The brevity of the fragment form tends to concentrate the effect of the sentimental language and tropes. Sometimes, unfamiliar language and unclear contexts made the texts opaque to my students, but when the sketches worked, they were powerful. Or, as one student said, the sentimental sketches are “very much in your face”—not subtle. They noted the use of allegorical names and doublings of characters, as well as a certain performativity of the dialogue. This last observation led one student to comment that “virtue is performative”—helpfully connecting sentimental language to themes of virtue, appearances, and intentions that we had been tracing through our discussions of works like Franklin’s Autobiography and Charlotte Temple. Likewise, the students played with the fragments’ juxtaposing natural settings with apparently unnatural events. They reasoned that, if virtue requires individuals’ control over themselves—their appetites and their actions—the performative sentimental style suggests the limits of that control, the influence of nature over human artifice, as overwhelming emotion leads to a verbal outpouring. This effect is heightened, my students noticed, in works like number 12, where the doubled figure of the young girl stretches one’s expectations of reality and intensifies the emotional experience. In the specific context of our readings, students formed a useful comparison to The Power of Sympathy where Worthy’s perception of nature shapes his understanding of events.

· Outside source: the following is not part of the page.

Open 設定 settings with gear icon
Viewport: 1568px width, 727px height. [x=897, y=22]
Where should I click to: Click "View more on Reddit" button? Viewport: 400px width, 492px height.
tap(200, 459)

I can imagine that in an undergraduate-level course, I would have to help students recognize these features of sentimental writing and build on those observations, but graduate students were able to connect them to thematic and philosophical concerns of both the fragments themselves and the course as a whole. My students wanted to link the fragments to themes of cultural identity that figured into our discussion of the novels. Again, the compactness of the form seemed significant: students thought the fragments’ concentration of effect was somehow “American.” Here, I parted ways with them, highlighting the transatlantic sources for the JTO packet. From this point, we were able to revisit longer readings, like Charlotte Temple, that challenge a monocultural understanding of literary and cultural identity.

While “Sentimental Fragments” fulfilled the pedagogical purpose I had in mind, I regret that it did not serve a greater critical function in my seminar. My students did not choose to write about the fragments or reference them in their papers, and although I included them in our exams, students did not build on their initial readings. These results suggest that the fragments were, indeed, overshadowed by the novels as I thought they might be. But including them in the graduate seminar had other virtues. It helped refresh my own approach to teaching sentimental texts and literary form. My students gave me a renewed appreciation for the versatility of sentimentality: its adaptability to varying subjects and forms, they suggested, is key to sentimentality’s popular appeal. The fragment form magnifies sentimentality’s efforts to convey felt experience as the union of language and philosophy that is not quite a union of body and mind, nor of head and heart. For my students at least, the texts’ incongruities, or “weirdness,” prevent that kind of integration, but also make sentimentality recognizable as a literary discourse rather than alienating and contrived effusion.